Council’s seawall to save park
A PROTECTIVE, buried seawall will be built to protect the Maroochydore Beach Holiday Park as a "last resort" after extreme weather.
But the area in front of the State Government-owned Alexandra Pde will miss out because the state will not contribute.
This means the Alexandra Headland Surf Club will be unprotected.
The Sunshine Coast Council has approved the seawall in front of the council-owned property to protect its capital-generating asset.
But Councillor Jason O'Pray warned if conditions deteriorated enough for the work to be needed, Maroochydore Beach would have no more white sand and would be stripped away to exposed coffee rock and the seawall.

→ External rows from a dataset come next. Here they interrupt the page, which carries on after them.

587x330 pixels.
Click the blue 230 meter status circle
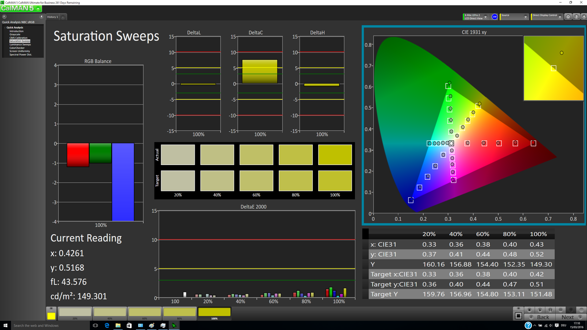[x=494, y=17]
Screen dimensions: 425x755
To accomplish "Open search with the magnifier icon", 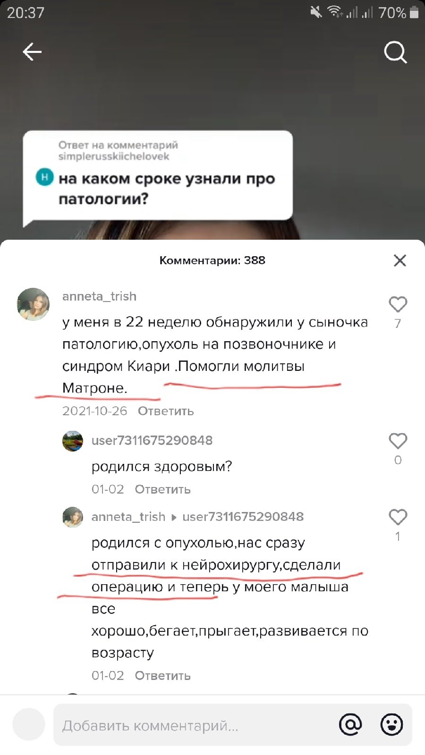I will [x=395, y=52].
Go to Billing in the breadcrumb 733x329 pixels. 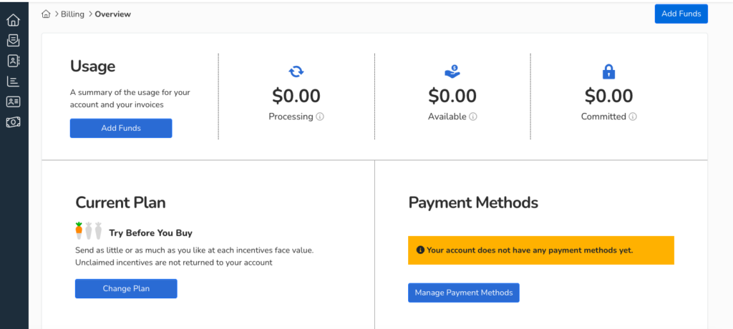pos(72,14)
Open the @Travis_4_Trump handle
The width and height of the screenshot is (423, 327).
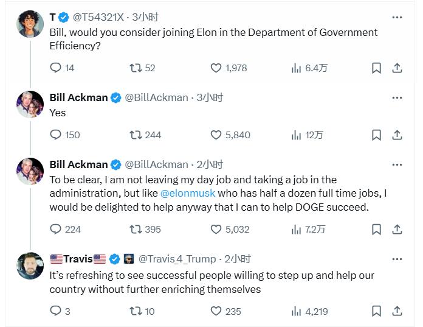click(x=177, y=259)
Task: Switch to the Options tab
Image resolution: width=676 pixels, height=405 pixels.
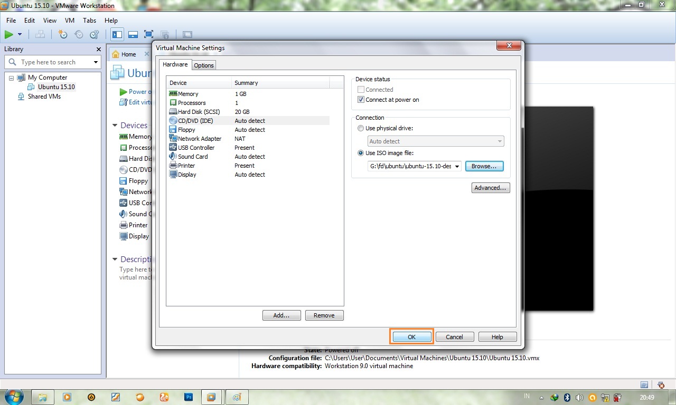Action: (x=204, y=65)
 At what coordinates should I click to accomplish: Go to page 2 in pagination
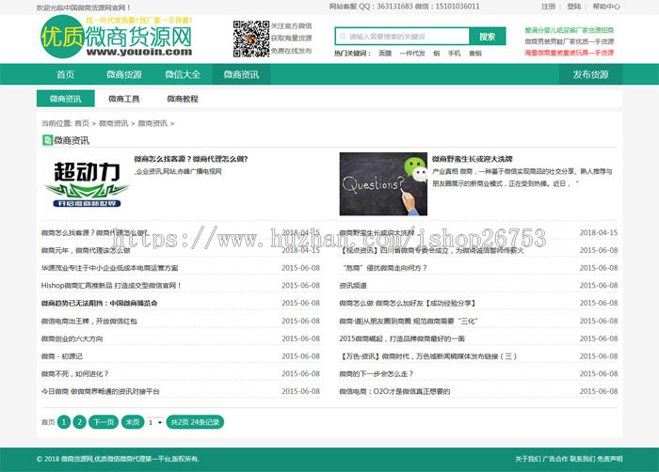click(x=79, y=422)
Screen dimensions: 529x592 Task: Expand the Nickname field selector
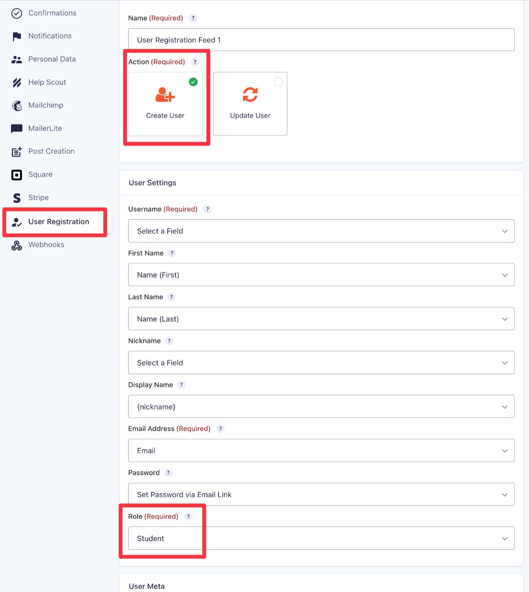(x=321, y=363)
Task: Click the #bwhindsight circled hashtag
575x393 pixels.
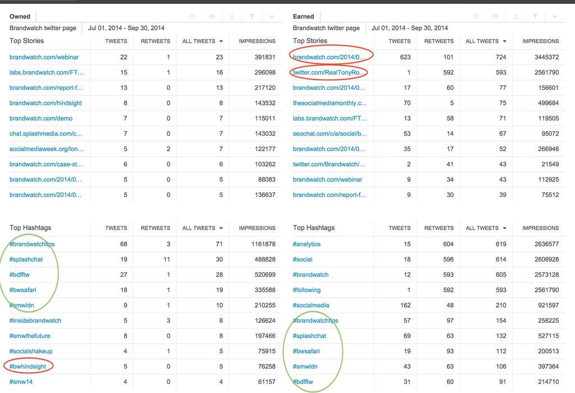Action: (27, 366)
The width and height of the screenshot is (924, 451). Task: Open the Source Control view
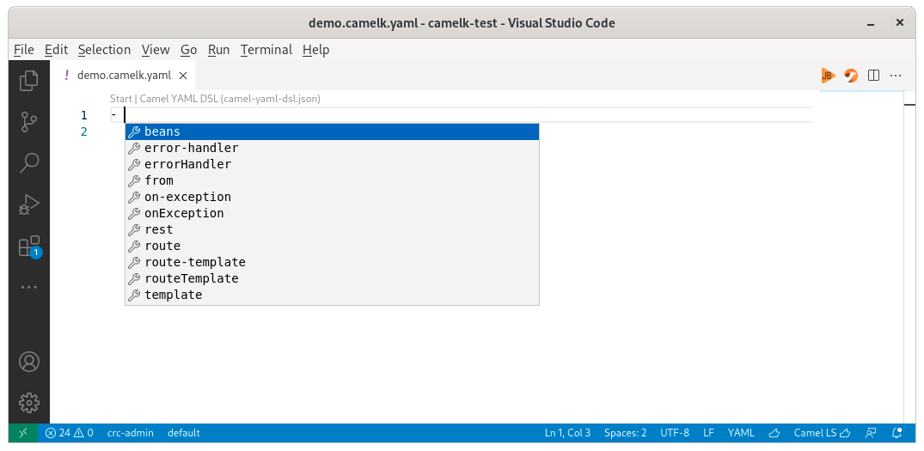(28, 121)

The council would have to undertake sand replenishment in order to host future events like the 2016 Australian Surf Lifesaving Titles.

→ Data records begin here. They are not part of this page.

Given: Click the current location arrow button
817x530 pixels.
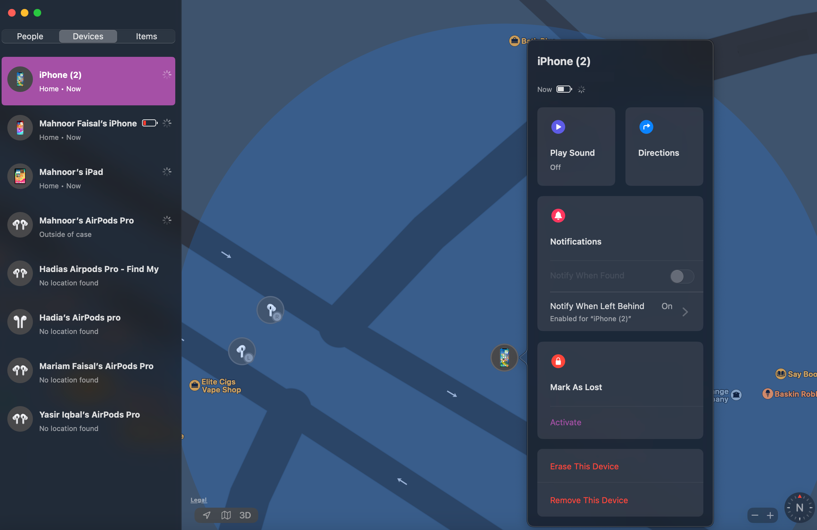Looking at the screenshot, I should (x=207, y=515).
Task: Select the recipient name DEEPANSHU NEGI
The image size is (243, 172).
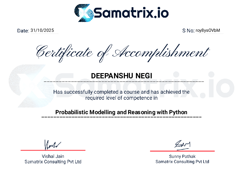Action: click(x=122, y=76)

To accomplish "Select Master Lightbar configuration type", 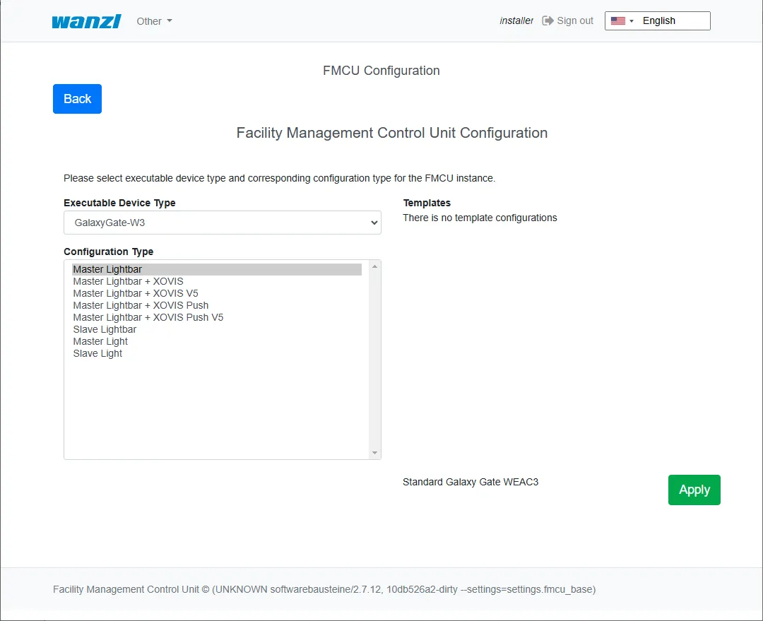I will tap(107, 269).
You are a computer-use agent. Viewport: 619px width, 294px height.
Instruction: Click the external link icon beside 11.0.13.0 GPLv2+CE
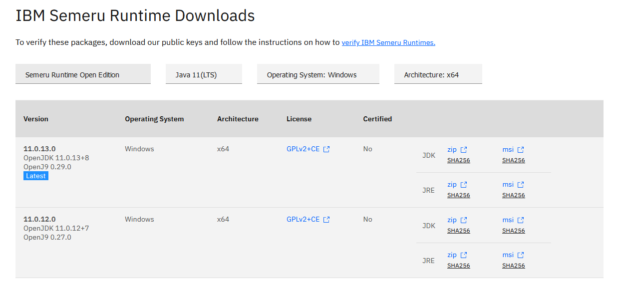[327, 148]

"There will be no beach, no grassed areas there if this situation arises," Cr O'Pray said.
But a cost analysis showed the benefits of saving caravan parks outweighed the cost of building the seawall.

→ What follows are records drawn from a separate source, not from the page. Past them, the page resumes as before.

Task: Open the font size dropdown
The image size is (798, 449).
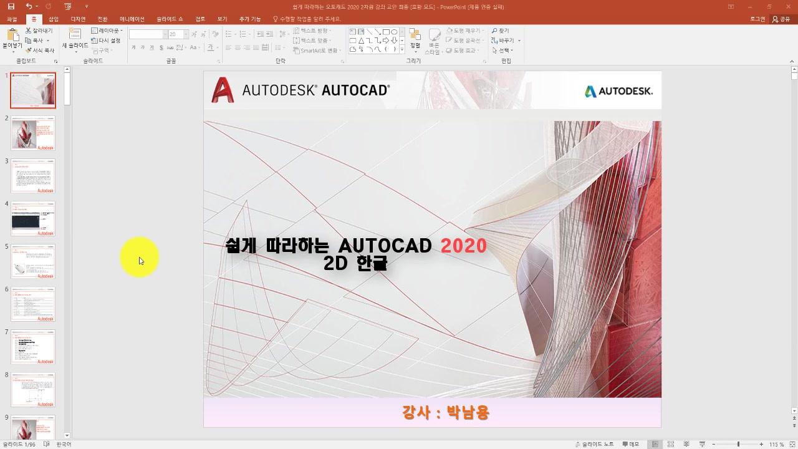Action: (x=186, y=34)
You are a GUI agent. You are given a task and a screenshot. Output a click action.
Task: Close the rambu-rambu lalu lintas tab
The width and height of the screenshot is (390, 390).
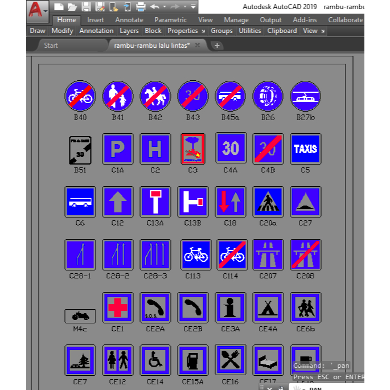tap(198, 46)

It would be built only as a "last resort" once heavy weather had eroded the beachfront to a critical point of 15 metres.
But Cr O'Pray pointed out that the last severe weather event two years ago eroded the area to about 22 metres, meaning the critical gap was "only seven metres away".
While the seawall remained a "last resort" action, the council had programmed $5.9 million over five years into its capital works budget.
Councillors also agreed to officers' recommendations to only fund protecting its own infrastructure and leave Alexandra Pde.
Cr Greg Rogerson said the council should investigate building a rockwall towards Pincushion Island, to protect areas around Cotton Tree.
Council officers said this had been looked at, but the advice was the measures in place, including groynes and geo bags, were effective.